(Dataset entries)
---------------
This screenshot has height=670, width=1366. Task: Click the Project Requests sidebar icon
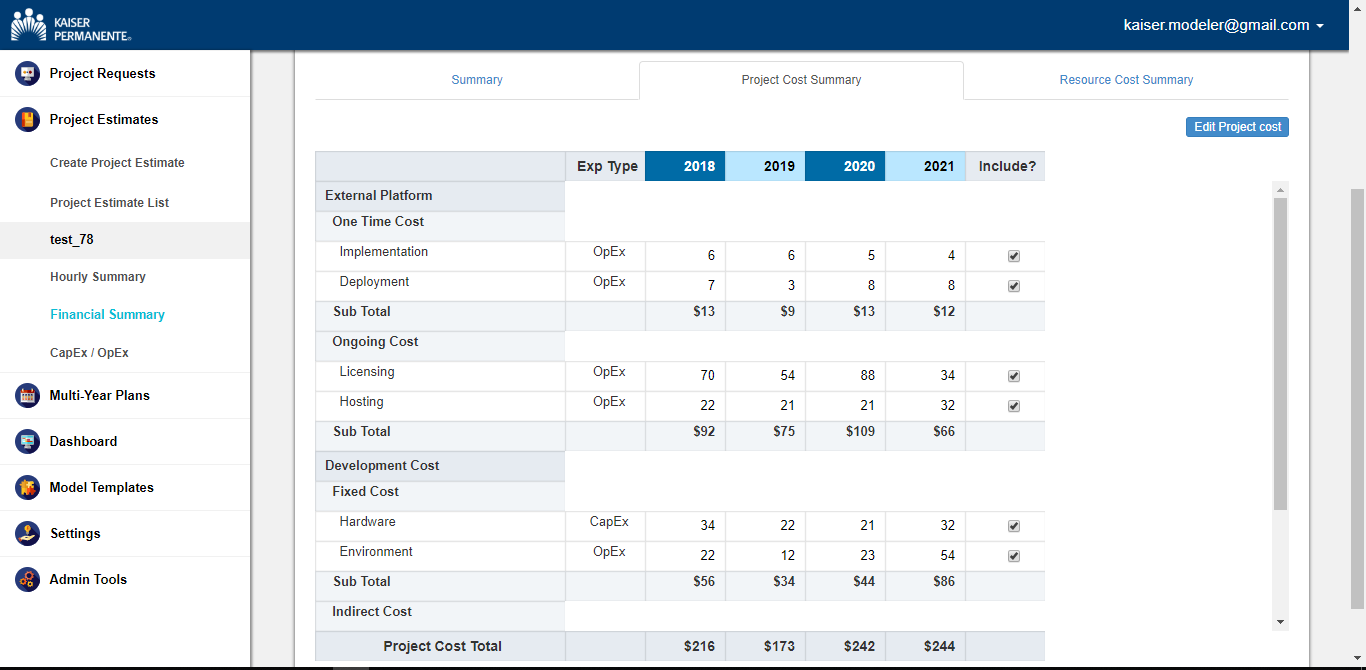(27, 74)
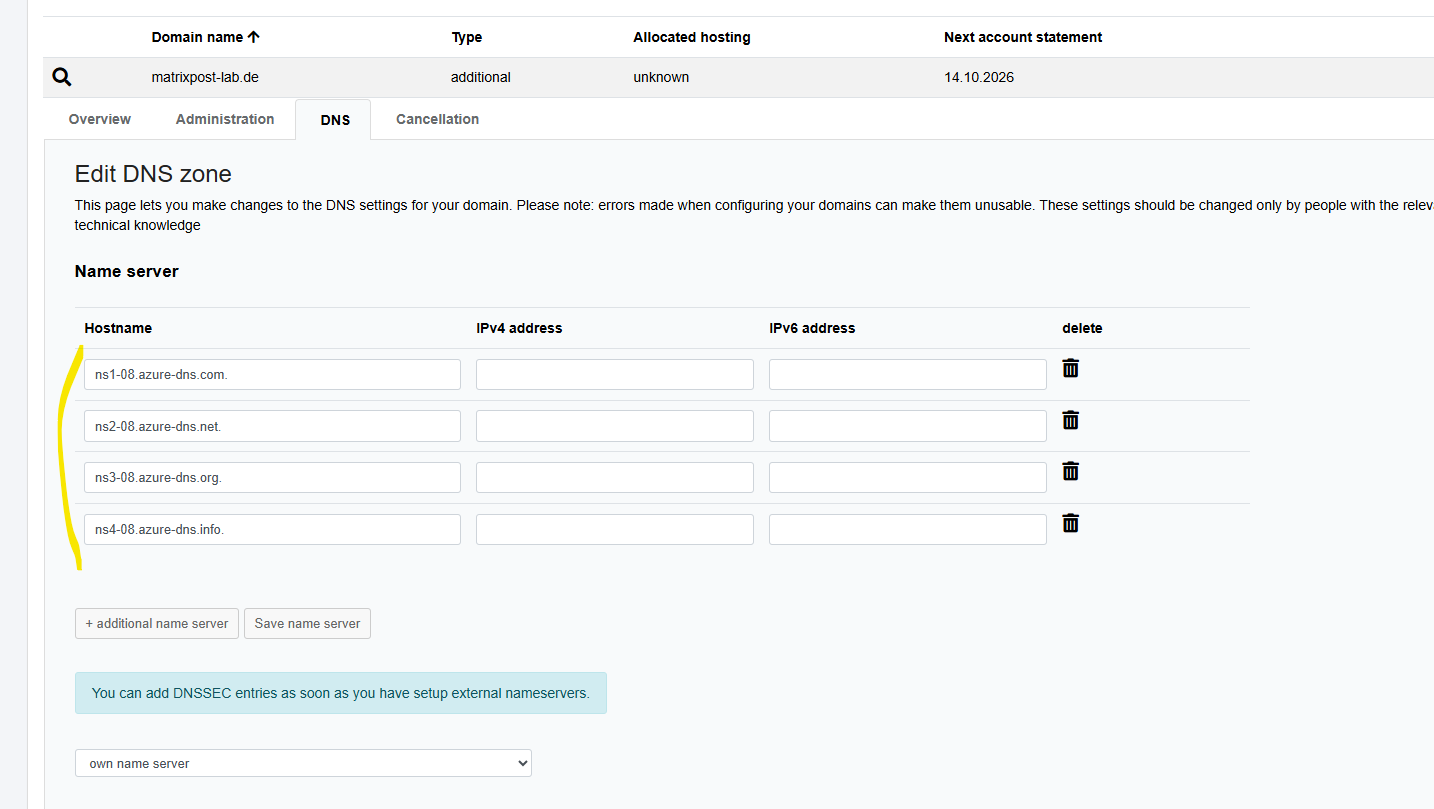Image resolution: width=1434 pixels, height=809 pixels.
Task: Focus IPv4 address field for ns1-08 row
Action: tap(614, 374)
---------------
Task brief - Once the pictures are removed, repeat all of the data above exactly.

Answer to the exercise -
This screenshot has height=670, width=1366. Task: Click the Project Requests sidebar icon
(27, 74)
Image resolution: width=1434 pixels, height=809 pixels.
Task: Focus IPv4 address field for ns1-08 row
Action: tap(614, 374)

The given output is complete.